Monday, August 17, 2009

Learning New Tricks

The day I turned fifty I took time out to reflect on all the lessons and tricks I have learned during the past fifty years. There are too many to write about in this blog. The day I turned 51 I took time to think about all the lessons and tricks I have yet to learn! I am always open to new learning, but I must admit not always confident. Technology is not a huge comfort area for me. It moves too fast and I find myself still thinking about and trying to learn some technology that is "so yesterday" as my own kids often remind me.

I am excited to learn new tricks in this course. I will make myself a promise to be a little more self assured to try new things. My mind is racing already with new ideas about how to incorporate meaningful SSR with my reading intervention kids. I read a interesting blog about letting kids read blogs written by kids during SSR time. I am in intrigued by a comment I read in the blog about how we are always concerned with kids creating content and how it is just as important for kids to consume content. This really challenges my SSR assumptions and forces me to think outside the box. I'm thinking I will play around with this new trick this year.


  1. This is definitely something that I would like to explore in my classroom this year. We have so many students that have such short attention spans, that asking them to sit and read quietly for 15 minutes is a challenge in itself. Opening our minds to new outlets for reading helps us find what works for our students.

  2. Deb - I think reading blogs or articles online is a great idea for SSR. My son hates to read books but will spend many hours reading math and science websites. We need to do what fosters their motivation.

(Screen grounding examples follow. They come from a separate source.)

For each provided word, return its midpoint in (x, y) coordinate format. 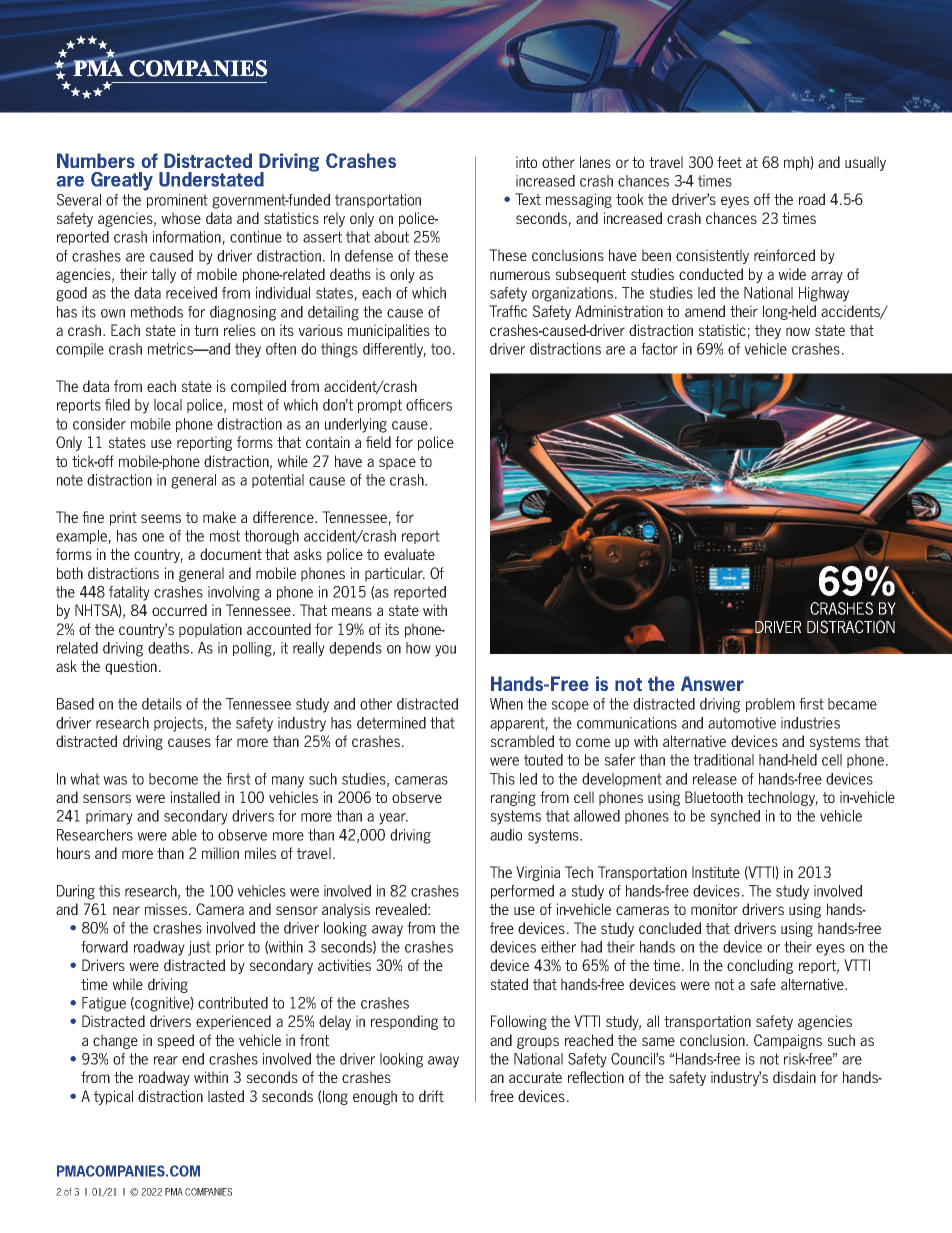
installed (195, 797)
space (397, 464)
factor (659, 349)
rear (166, 1060)
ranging (513, 798)
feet (729, 162)
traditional (723, 760)
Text (528, 199)
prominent (177, 201)
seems (161, 518)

  3. I know what you mean about things going too fast. I've always known that I need to hop on the tech train but the jump seems so far and dangerous. How do I know that I'm jumping in the right place at the right time. Well, you don't know and there are no assurances. You just have to try something for the first time and go from there. Gather information on techniques and adapt them to serve your needs. Don't get discouraged or overwhelmed by the speed and amount of stuff. Just take baby steps and keep moving forward.
    You'll be amazed at how many of us are right there with you. So hold on tight and here we go!!
    Buena suerte!

  4. Keeping up is almost a full time job, Deb. I honestly know the feeling. Remember what we've said in the past and in Big6: if everyone in a school does just a bit, all our students benefit. No one has to know it all in terms of technology and teaching. If a little helps in any way, then it's worth the work - and the anxiety. As your colleagues comments remind you, we're all doing this together at the pace that's best for each of us. We tell kids that "learning can be fun," so we'd do well to live that out ourselves. Enjoy!

  5. I think these may offer a new option for students during reading time...for those reluctant to read I think whatever captures their attention (obviously with guidelines) should be options.